## Aim of the exercise
Could you filter the data below down to the lines that hold the word "computer"?

## Data to use

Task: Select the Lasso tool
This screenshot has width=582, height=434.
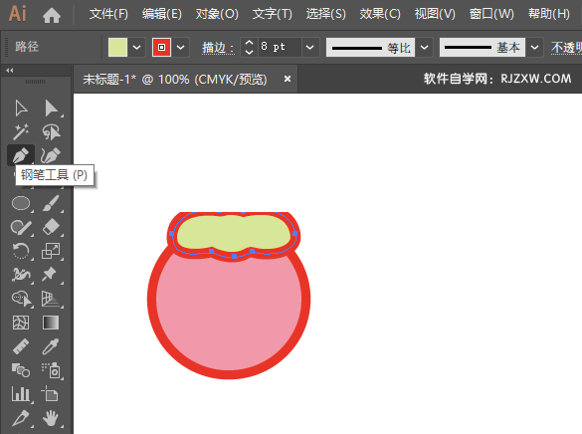Action: point(51,131)
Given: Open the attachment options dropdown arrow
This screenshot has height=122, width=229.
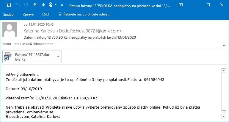Looking at the screenshot, I should pyautogui.click(x=58, y=57).
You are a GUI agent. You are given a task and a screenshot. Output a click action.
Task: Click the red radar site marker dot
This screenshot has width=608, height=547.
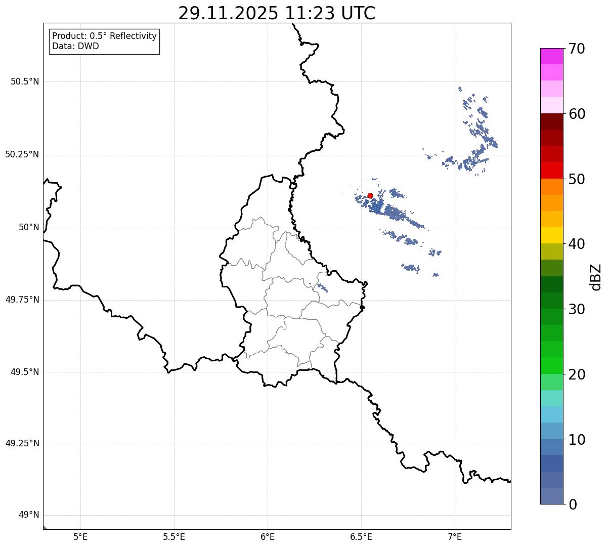pos(370,195)
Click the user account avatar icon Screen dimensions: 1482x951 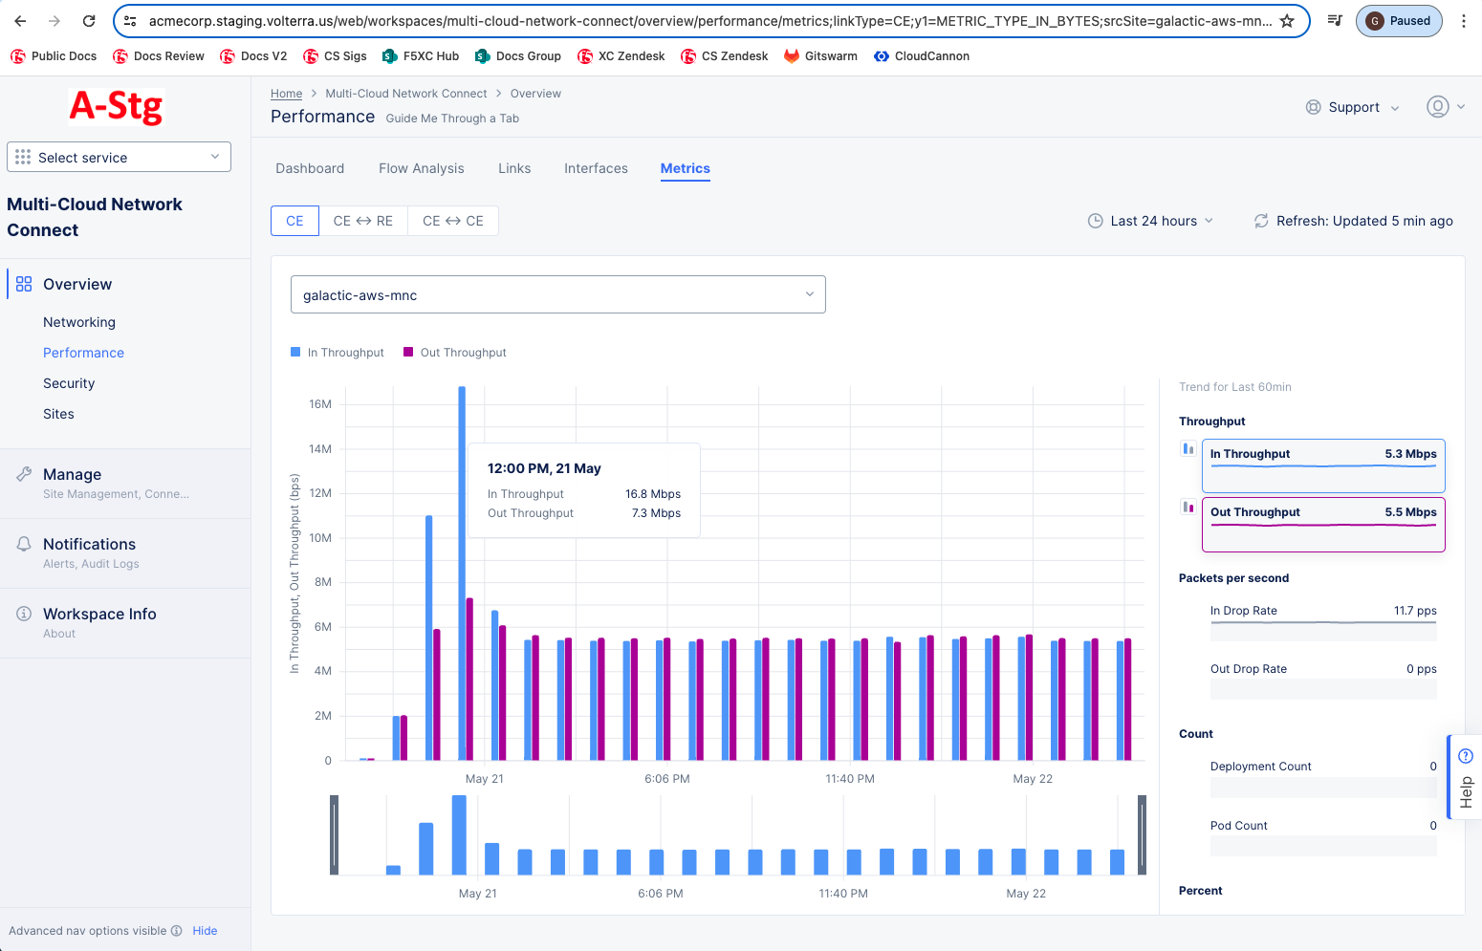click(1438, 107)
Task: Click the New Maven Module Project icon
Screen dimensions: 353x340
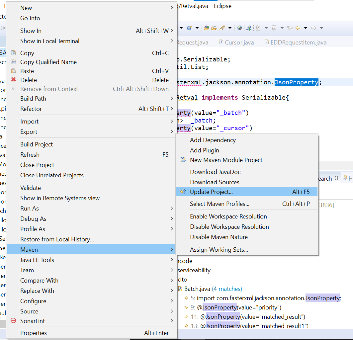Action: point(183,160)
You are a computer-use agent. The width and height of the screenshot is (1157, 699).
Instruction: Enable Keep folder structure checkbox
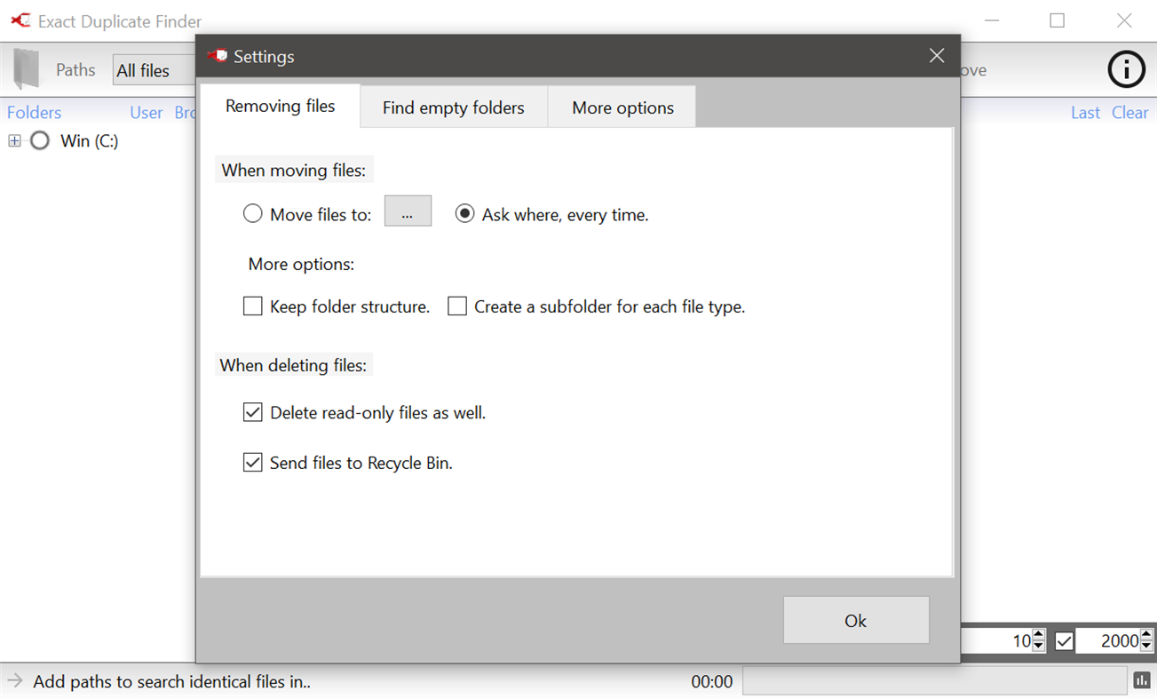click(253, 306)
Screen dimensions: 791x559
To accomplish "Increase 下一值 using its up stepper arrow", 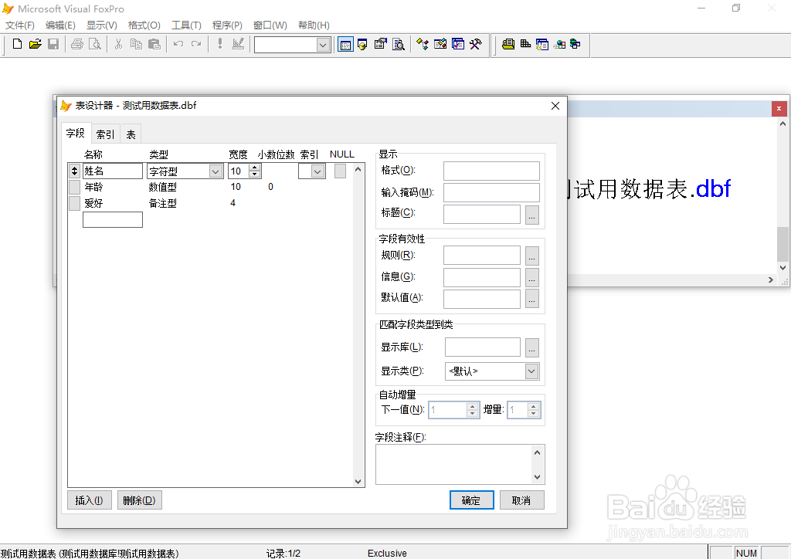I will pos(472,406).
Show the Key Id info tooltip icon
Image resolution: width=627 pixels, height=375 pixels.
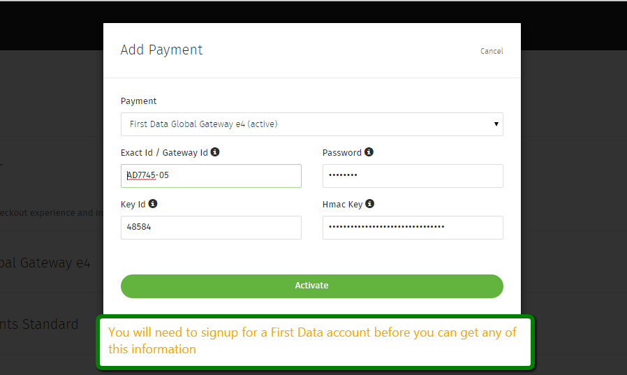click(153, 204)
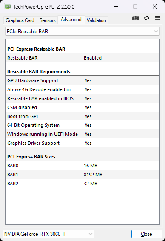This screenshot has width=165, height=241.
Task: Close the window using the X
Action: click(x=155, y=7)
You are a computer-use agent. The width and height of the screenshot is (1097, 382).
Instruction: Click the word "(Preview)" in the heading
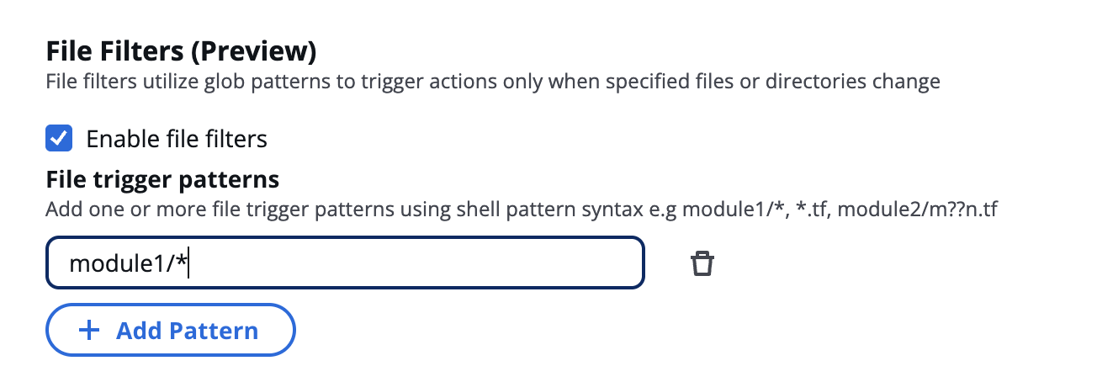coord(254,52)
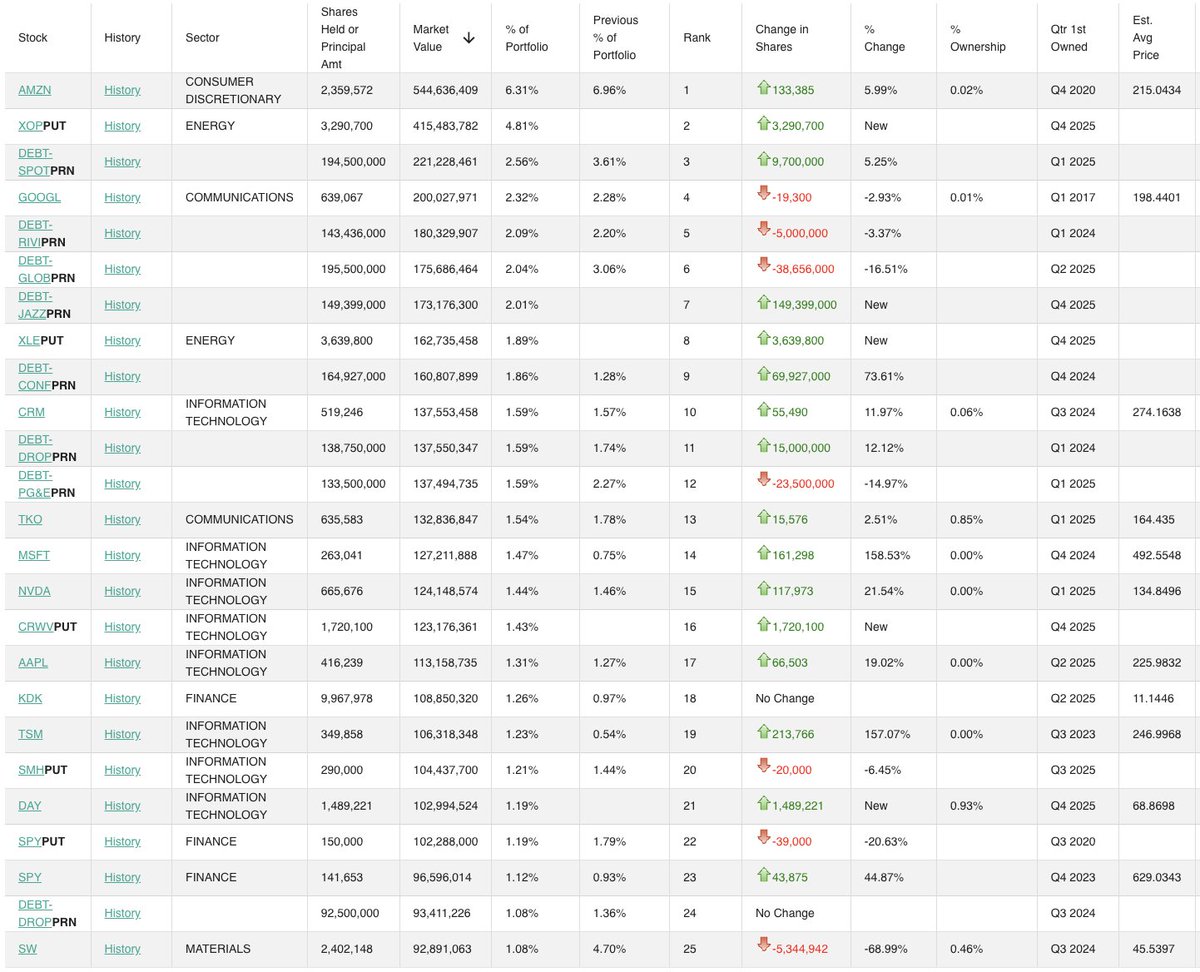The width and height of the screenshot is (1200, 972).
Task: Open the CRM stock link
Action: (x=31, y=412)
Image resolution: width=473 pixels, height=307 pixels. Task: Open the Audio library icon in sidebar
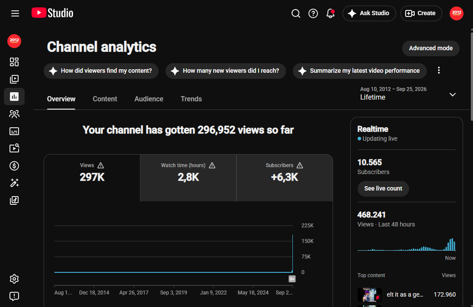14,200
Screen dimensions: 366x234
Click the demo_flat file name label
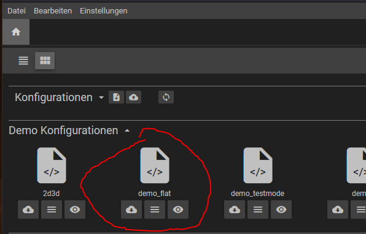155,194
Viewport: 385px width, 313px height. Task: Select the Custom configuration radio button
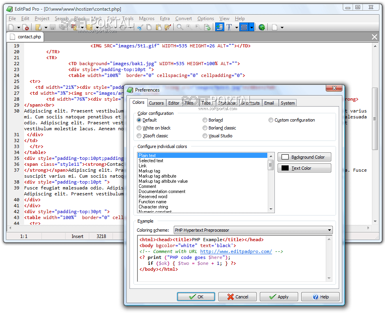[x=271, y=120]
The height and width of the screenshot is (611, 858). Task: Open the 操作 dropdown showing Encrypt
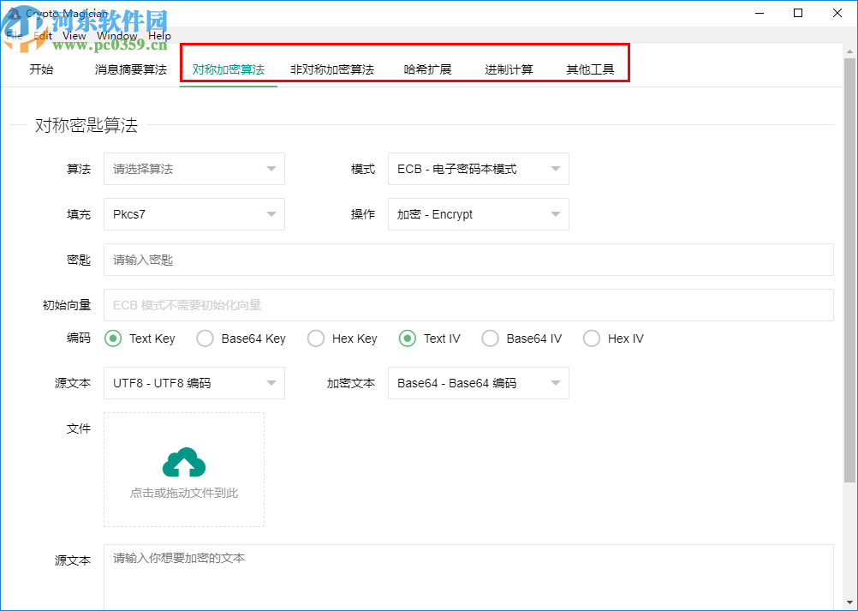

## Task solution
You are a computer-use agent. The width and height of the screenshot is (1157, 699).
You are a computer-use agent. The width and height of the screenshot is (1097, 382).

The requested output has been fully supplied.